What to work on:
Write out, word for word, the stretch of the records from the line containing "Given: Toggle Listener's" through the end of the records. Leave the pictures out of your answer.

[Records for locating described items]
-=-=-=-=-
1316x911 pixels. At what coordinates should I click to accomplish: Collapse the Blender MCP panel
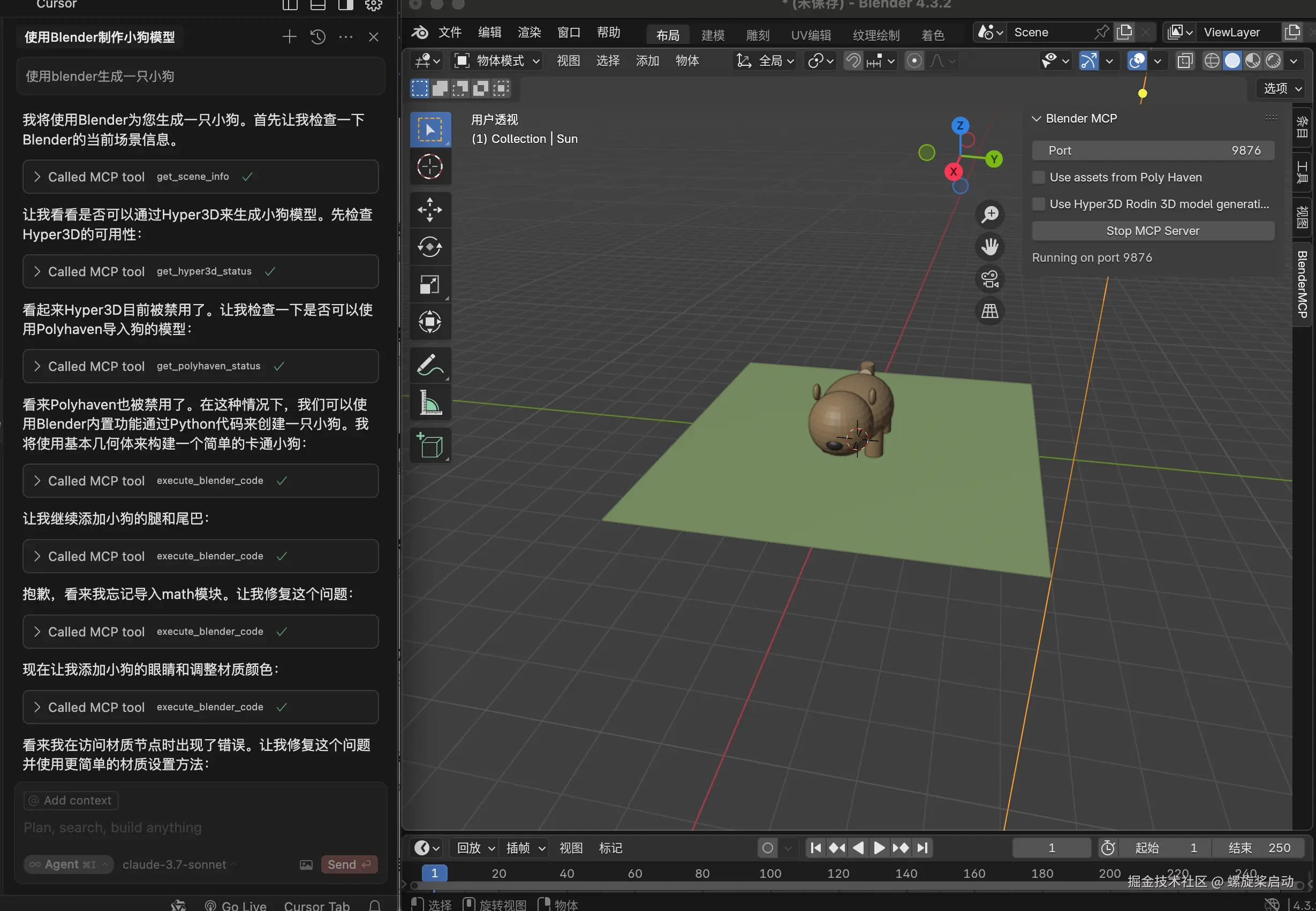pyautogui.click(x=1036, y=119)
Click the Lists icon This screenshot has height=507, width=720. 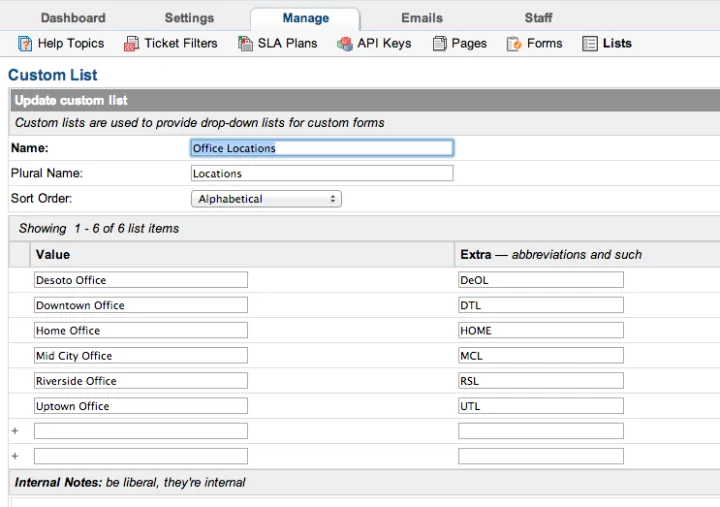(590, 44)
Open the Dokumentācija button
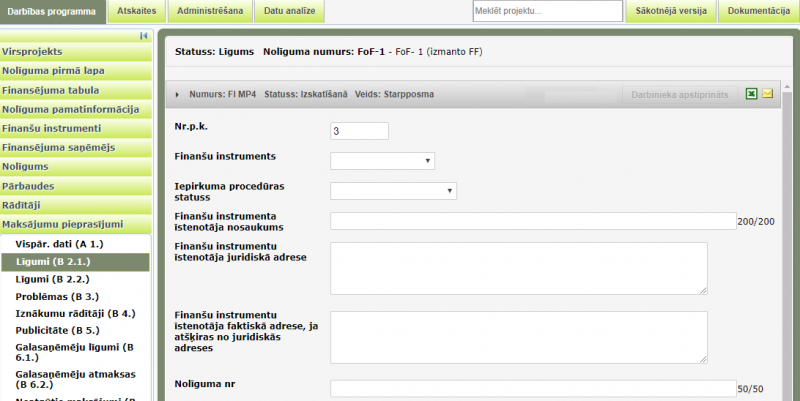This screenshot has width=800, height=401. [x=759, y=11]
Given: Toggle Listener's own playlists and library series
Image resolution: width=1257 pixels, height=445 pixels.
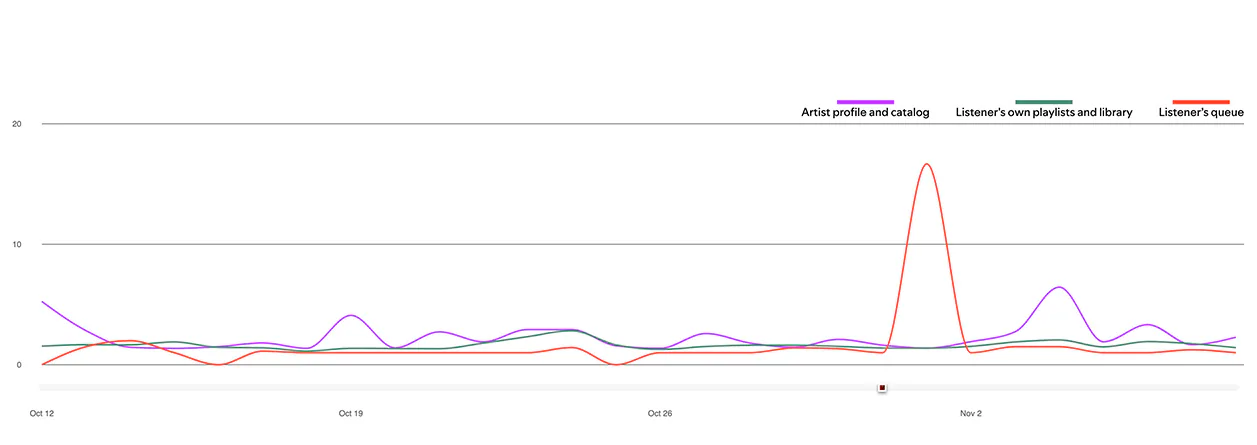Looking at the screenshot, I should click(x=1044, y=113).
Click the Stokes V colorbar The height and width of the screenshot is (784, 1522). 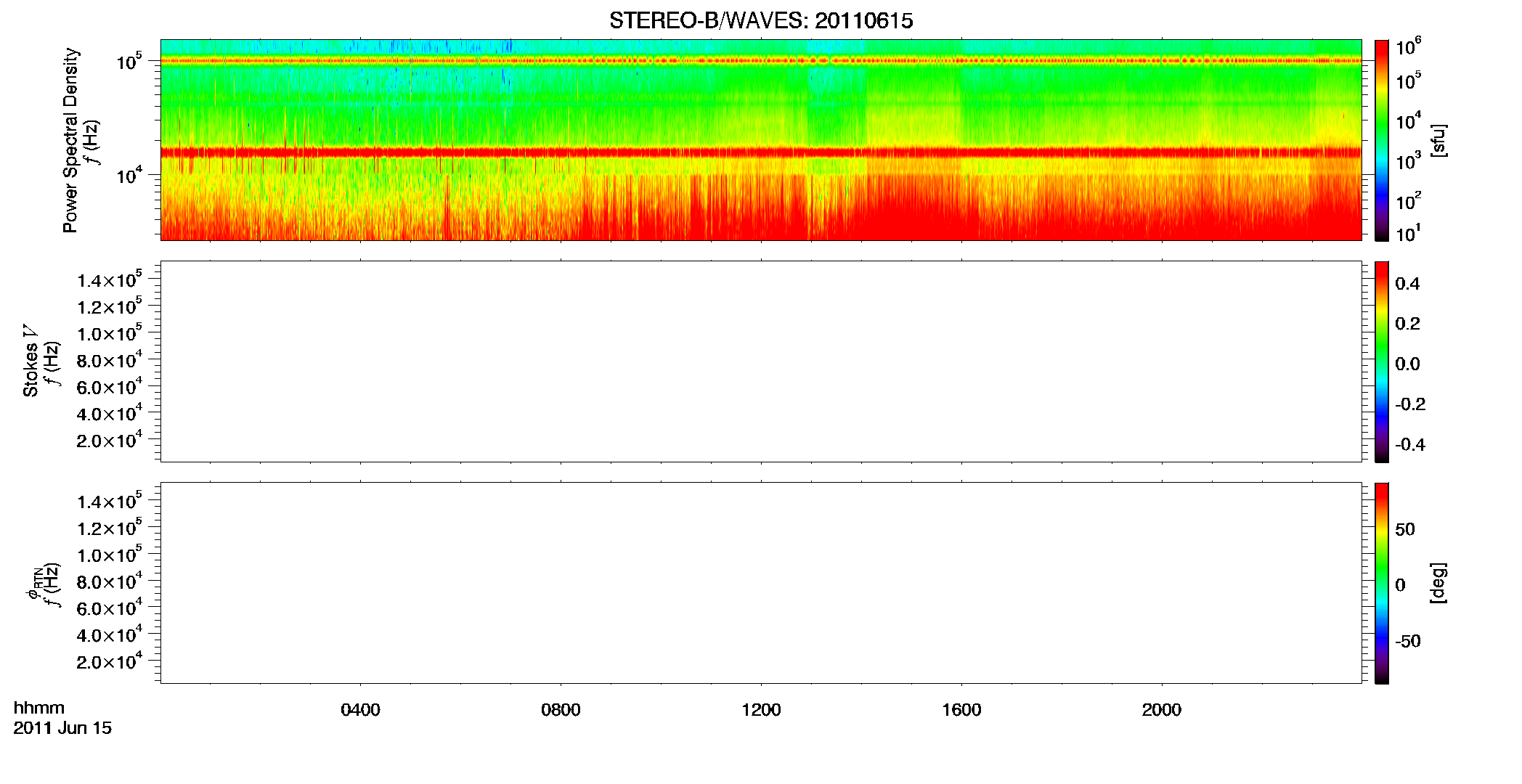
-=-=-=-=-
Solution to the problem:
Given: Toggle Listener's own playlists and library series
Image resolution: width=1257 pixels, height=445 pixels.
Looking at the screenshot, I should click(x=1044, y=113).
Click the Stokes V colorbar The height and width of the screenshot is (784, 1522). 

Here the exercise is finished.